Proving that $\lim\limits_{(x, y)\to (0, 0)} \frac{x^3 y^3}{(x^4+y^6)\sqrt{x^2+y^2}}$ doesn't exist

Question

I want to prove that $\displaystyle \lim_{(x, y)\to (0, 0)} \frac{x^3 y^3}{(x^4+y^6)\sqrt{x^2+y^2}}$ doesn't exist

I denoted $f(x, y):=\frac{x^3 y^3}{(x^4+y^6)\sqrt{x^2+y^2}}$. I tried looking at $f(\frac{1}{n}, \frac{1}{n})$ and other similar sequences, but no result. No matter what sequence I chose I got that the limit is $0$. However, WA says that this doesn't exist.

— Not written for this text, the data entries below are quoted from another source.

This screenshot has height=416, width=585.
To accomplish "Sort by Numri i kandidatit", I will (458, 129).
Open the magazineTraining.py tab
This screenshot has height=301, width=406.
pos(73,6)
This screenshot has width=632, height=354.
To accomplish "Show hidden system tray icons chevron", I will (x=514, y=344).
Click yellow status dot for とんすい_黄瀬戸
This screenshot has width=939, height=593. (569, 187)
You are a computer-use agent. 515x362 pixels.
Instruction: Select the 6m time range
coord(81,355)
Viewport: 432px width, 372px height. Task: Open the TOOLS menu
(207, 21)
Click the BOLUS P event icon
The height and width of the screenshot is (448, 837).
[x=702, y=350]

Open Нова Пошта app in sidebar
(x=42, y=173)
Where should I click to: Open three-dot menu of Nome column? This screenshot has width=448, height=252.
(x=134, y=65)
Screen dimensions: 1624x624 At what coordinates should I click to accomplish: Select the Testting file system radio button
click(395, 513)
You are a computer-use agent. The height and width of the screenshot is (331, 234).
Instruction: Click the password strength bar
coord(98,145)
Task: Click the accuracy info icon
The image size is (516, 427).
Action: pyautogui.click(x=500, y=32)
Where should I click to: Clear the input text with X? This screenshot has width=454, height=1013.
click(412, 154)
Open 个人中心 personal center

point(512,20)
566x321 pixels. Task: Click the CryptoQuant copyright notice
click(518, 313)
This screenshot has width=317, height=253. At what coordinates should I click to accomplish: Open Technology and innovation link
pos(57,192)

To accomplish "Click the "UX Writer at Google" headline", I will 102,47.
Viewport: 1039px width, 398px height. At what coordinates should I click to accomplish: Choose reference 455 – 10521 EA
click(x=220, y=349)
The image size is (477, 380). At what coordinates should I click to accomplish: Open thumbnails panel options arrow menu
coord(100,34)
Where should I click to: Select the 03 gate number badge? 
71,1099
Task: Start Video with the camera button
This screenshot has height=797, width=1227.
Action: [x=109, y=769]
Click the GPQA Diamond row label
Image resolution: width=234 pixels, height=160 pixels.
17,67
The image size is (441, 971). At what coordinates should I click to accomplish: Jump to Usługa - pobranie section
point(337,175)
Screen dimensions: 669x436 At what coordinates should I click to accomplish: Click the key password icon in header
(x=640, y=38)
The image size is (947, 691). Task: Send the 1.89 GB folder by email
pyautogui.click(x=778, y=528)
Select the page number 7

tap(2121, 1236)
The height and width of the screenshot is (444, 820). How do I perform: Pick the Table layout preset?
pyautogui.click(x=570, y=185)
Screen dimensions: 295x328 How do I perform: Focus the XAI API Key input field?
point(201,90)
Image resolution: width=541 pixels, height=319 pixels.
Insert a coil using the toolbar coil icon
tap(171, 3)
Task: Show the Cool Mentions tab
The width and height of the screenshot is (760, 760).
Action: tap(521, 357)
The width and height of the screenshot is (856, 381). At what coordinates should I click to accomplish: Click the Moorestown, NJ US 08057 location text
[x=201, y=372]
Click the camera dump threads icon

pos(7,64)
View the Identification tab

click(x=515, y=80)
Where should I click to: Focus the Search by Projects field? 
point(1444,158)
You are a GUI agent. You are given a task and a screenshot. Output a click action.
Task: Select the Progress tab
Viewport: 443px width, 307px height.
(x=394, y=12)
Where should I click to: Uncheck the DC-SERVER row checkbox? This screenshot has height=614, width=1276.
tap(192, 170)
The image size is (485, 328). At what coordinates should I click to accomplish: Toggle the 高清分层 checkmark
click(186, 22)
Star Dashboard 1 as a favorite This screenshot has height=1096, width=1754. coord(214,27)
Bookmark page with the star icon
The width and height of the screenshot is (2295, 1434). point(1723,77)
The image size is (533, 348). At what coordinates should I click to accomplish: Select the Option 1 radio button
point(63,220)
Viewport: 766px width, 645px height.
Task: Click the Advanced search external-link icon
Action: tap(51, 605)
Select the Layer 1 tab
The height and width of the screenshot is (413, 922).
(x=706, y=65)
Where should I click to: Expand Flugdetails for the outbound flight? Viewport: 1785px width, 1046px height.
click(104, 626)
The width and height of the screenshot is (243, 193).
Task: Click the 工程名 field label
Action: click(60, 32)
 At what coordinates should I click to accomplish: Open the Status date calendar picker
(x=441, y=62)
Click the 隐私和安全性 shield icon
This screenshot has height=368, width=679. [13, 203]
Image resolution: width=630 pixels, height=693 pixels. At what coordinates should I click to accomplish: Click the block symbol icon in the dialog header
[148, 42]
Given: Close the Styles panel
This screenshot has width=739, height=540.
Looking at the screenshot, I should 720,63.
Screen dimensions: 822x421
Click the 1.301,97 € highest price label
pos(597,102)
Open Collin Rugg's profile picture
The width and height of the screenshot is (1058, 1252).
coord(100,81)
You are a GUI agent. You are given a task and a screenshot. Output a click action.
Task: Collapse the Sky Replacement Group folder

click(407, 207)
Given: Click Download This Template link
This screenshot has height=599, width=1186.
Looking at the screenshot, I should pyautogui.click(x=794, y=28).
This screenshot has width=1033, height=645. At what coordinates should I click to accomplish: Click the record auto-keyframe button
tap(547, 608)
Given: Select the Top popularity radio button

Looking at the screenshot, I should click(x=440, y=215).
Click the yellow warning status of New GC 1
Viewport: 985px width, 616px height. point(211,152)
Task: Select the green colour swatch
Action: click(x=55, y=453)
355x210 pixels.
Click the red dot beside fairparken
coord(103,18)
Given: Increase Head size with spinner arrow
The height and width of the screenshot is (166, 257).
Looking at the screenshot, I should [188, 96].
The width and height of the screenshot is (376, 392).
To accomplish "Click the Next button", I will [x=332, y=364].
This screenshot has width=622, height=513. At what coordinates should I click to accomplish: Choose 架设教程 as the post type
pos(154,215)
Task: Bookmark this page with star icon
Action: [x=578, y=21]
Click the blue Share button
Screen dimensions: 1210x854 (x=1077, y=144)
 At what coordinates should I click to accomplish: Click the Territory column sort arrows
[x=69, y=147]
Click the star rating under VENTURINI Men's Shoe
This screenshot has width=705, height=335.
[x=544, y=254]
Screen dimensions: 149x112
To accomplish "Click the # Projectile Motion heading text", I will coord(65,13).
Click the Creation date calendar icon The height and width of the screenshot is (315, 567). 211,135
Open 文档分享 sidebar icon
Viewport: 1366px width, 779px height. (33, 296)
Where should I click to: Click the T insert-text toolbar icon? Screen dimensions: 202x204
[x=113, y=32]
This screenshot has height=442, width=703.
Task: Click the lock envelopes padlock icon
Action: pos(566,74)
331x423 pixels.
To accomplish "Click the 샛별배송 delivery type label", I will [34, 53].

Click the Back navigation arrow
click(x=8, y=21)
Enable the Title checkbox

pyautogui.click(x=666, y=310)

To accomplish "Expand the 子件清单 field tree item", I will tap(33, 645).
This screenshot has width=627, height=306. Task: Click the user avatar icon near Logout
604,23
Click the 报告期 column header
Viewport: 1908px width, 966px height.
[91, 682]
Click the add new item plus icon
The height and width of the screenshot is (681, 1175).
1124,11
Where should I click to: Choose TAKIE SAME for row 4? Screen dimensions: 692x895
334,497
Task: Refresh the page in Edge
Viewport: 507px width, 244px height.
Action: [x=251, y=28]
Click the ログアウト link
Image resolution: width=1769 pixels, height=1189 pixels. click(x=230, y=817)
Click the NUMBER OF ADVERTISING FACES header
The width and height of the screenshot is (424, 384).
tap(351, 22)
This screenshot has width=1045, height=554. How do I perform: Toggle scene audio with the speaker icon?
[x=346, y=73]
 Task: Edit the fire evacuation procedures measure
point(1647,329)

What sequence should I pick?

Answer 1

As Maxim pointed out the limit actually exists and is equal to 0. I give an alternative proof for that now. It suffices to show, that for |x|,|y| sufficiently small there holds

$$\left| \frac{x^3y^3}{(x^4+y^6)\sqrt{x^2+y^2}}\right| \le \sqrt{2}\max(\sqrt{|y|},|x|^{\frac{1}{3}}).$$

This we see at follows. First by Cauchy-Schwart and the triangle inequality there holds

$$\frac{1}{\sqrt{2}}(|x|+|y|)\le \sqrt{x^2+y^2}\le |x|+|y|.$$

We assume in the following w.o.l.g. that $1>>x,y>0$. Then,

$$\frac{x^3y^3}{(x^4+y^6)\sqrt{x^2+y^2}}\le \sqrt{2} \frac{x^3y^3}{(x^4+y^6)(x+y)}.$$

First assume, that $x\ge y$. Then

$$\frac{x^3y^3}{(x^4+y^6)\sqrt{x^2+y^2}}\le \sqrt{2} \frac{x^3y^3}{(x^4+y^6)(x+y)}\le \sqrt{2}\frac{x^2y^3}{x^4} =\le \sqrt{2} \frac{y^3}{x^2}\le \sqrt{2} x$$ and the above statement is fulfilled. We now assume in the following, that $x\le y$. Then

$$\frac{x^3y^3}{(x^4+y^6)\sqrt{x^2+y^2}}\le \sqrt{2} \frac{x^3y^2}{x^4+y^6}.$$

Now we consider the two cases $x^4\le y^6$ and $x^4\ge y^6$. In the first case,

$$\frac{x^3y^2}{x^4+y^6} \le \frac{x^3y^2}{y^6}\le \frac{x^3}{y^4} \le \frac{y^\frac{3*6}{4}}{y^4} = \sqrt{y}.$$

In the remaining case,

$$\frac{x^3y^2}{x^4+y^6} \le \frac{x^3y^2}{x^4} = \frac{y^2}{x}\le x^\frac{1}{3}.$$

Therefore, the statement is proved.

The following reasoning does not yield the statement, as Maxim pointed out:

Set $y=y(x)=x^q$ with $q>0$. You can try to tune $q$, such that the numerator dominates the denominator. By the above, $q$ has to be smaller than 1. For the denominator there holds

$$(x^4+x^{6q}) \sqrt{x^2+x^{2q}} = x^{\min(4,6q)}(1+O(1)) x^{min(1,q)} (1+O(1))$$

for $x\to0$. E.g., for $q=4/6$ we have

$$x^{3+3q} = x^5 > x^{28/6}(1+o(1)) = x^{7q}(1+o(1)).$$

Thus for that choice, the sequence will diverge (This last deduction is wrong).

Answer 2

In this type of exercises of "non-existence of limits" you might prove it by 'Reductio ad absurdum':

1. You suppose that the limit exists. Now you are going to calculate its value.
2. In order to calculate it, you aproach the point $(0,0)$ in the $\mathbb{R}^2$ plane by one way (by $x=y,\ x=y^2,\ x=\frac{1}{n}\ y=\frac{1}{m}$, whatever) and it comes that its value is anything, igamine $1$.
3. Now, you take another aproach, different than the previous onne. The limit also exists, but its value its something different, imagine $0$.
4. So, the limit 'exists' and have two values. By the uniqness of the limit in $\mathbb{R}^n$, this can't happen, so it is a contradiction. So, your initial asumption "The limit exists" is false.

Conclude that the limit doesn't exists.